Engineer Reuben Brewer and SRI International, a nonprofit scientific research institute based in California, developed a police robot for traffic stops. This new robot is expected to act as a buffer between the officer and motorist during an encounter, reported The Washington Post.
The project began several years ago in Brewer’s garage but has since been in development at SRI International’s facilities in California. The robot, dubbed GoBetween, is designed to make it safer for both the officer and the motorist.
“The main advantage of a robot over a human is that physical danger no longer matters,” Brewer wrote after being reached by email by The Post.
“The robot is purely defensive, so it can’t hurt the motorist. If the motorist damages the robot, it’s only tax payer money to replace it.”
“People are more dangerous when they’re scared, so the goal is to remove the possibility of being physically hurt so that they’re less scared and less dangerous,” he added.
When the officer pulls over a vehicle, GoBetween is deployed, which is a mechanism attached to the driver’s side of the police car, extends a rolling aluminum track to the motorist’s window with a robot at the end. At the same time, a spike strip extends from the robot and unfolds between the vehicle’s front and rear tires, stopping a potential high-speed chase.
GoBetween is a weaponless robot includes two video cameras, a microphone, bar-code scanner, and a speaker that allows the police officer and motorist to communicate. The car-bode scanner allows the driver to scan their license, a signature pad allows the driver to sign a ticket, and a printer provides the driver with a ticket. Brewer told The Post future prototypes will include new sensors, including a Passive Alcohol Sensor to “sniff for drunk driving.”

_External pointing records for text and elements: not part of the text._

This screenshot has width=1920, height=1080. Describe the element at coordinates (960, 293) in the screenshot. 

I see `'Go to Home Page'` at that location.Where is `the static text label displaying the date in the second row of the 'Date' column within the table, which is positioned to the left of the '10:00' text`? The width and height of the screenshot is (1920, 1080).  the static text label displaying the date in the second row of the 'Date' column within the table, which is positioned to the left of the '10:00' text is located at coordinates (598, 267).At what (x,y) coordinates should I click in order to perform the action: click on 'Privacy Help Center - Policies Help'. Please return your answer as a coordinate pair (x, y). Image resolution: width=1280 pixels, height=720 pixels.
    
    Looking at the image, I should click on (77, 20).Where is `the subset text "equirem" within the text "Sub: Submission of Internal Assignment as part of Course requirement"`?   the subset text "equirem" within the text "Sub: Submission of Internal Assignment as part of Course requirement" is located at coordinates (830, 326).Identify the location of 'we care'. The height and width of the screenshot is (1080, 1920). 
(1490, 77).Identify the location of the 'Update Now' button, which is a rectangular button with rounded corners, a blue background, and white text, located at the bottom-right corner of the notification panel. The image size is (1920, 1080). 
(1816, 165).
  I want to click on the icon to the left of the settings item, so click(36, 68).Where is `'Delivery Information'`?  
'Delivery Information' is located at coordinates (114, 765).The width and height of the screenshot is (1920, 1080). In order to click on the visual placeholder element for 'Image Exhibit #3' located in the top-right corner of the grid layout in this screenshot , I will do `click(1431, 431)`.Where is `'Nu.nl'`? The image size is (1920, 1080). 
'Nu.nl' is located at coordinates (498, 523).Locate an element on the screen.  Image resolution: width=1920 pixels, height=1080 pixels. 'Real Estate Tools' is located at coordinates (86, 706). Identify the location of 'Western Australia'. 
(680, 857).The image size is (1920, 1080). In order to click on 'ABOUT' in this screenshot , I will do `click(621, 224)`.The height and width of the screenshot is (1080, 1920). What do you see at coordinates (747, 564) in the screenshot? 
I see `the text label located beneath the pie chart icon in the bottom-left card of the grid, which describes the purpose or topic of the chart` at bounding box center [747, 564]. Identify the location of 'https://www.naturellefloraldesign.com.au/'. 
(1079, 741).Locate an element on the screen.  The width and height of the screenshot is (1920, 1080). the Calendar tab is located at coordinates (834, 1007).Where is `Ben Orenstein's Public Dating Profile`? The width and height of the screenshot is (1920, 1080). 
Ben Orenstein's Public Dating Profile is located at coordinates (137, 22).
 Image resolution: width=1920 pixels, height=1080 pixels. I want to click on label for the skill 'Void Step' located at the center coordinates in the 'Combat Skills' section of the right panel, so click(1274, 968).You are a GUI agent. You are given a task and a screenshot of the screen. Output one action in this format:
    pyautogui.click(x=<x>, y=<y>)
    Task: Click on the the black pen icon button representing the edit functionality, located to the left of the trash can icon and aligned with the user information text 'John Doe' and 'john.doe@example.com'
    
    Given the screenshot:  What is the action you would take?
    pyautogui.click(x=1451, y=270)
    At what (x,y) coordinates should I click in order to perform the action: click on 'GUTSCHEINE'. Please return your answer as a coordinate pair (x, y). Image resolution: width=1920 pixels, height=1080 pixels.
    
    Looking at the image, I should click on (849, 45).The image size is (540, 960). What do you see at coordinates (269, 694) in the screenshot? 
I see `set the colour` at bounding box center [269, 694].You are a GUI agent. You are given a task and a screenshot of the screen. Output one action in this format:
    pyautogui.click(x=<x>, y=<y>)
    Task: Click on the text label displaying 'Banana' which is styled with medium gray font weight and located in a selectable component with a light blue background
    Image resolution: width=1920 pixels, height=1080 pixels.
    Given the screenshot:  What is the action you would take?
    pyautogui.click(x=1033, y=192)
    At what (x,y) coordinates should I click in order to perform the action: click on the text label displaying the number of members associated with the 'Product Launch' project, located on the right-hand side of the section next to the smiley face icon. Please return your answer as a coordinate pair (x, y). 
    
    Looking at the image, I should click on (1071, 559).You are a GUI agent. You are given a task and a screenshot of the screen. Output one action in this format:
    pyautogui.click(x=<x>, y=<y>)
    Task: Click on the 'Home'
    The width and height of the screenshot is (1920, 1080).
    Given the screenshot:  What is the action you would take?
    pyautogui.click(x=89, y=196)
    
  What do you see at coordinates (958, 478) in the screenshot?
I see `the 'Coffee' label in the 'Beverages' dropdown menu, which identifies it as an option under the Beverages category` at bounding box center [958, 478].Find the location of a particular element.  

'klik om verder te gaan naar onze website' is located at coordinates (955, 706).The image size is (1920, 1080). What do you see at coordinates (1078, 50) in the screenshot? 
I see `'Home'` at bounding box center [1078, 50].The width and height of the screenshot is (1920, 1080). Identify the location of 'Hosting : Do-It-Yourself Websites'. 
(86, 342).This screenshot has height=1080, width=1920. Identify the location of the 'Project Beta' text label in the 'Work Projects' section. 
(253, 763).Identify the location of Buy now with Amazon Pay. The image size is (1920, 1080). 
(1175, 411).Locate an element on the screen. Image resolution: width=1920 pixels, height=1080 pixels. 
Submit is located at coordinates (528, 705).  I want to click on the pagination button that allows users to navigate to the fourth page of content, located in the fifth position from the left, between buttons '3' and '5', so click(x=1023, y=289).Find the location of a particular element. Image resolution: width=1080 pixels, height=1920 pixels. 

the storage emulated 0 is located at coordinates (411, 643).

Brewer pointed out GoBetween may reduce tension at traffic stops. He admitted his robot could not remove human bias from interactions between police officers and drivers.
“Whatever inequalities there currently are with police cars pulling over minorities more often will still be there once there’s a robot on their car,” he wrote.
“The difference is that those interactions (however unequal they may be) shouldn’t result in anyone getting hurt or killed.”
The robot has been shown to several police departments and received an underwhelming response, Brewer said.
Police officers across the country make more than 50,000 traffic stops per day, according to The Stanford Open Policing Project.
In 2017, the FBI’s Uniform Crime Report showed 5,108 officers were assaulted during traffic stops and pursuits, at an average of 14 officers per day.
Brewer said he’s working on securing a pilot test for GoBetween with a police department.
“I’d love to have a police department test my prototype during actual traffic stops so that we can learn what its real-life limitations are,” he added.
“It’s ready to go, just need a willing partner to test it out!”
The policing environment of the 2020s could so much different than what is seen today. A new wave of investments in automation could alleviate some of the dangers that police officers encounter while on duty. But – with the proliferation of self-driving cars, GoBetween could one day eliminate the need for human officers patrolling the streets, in search for drivers abusing traffic laws.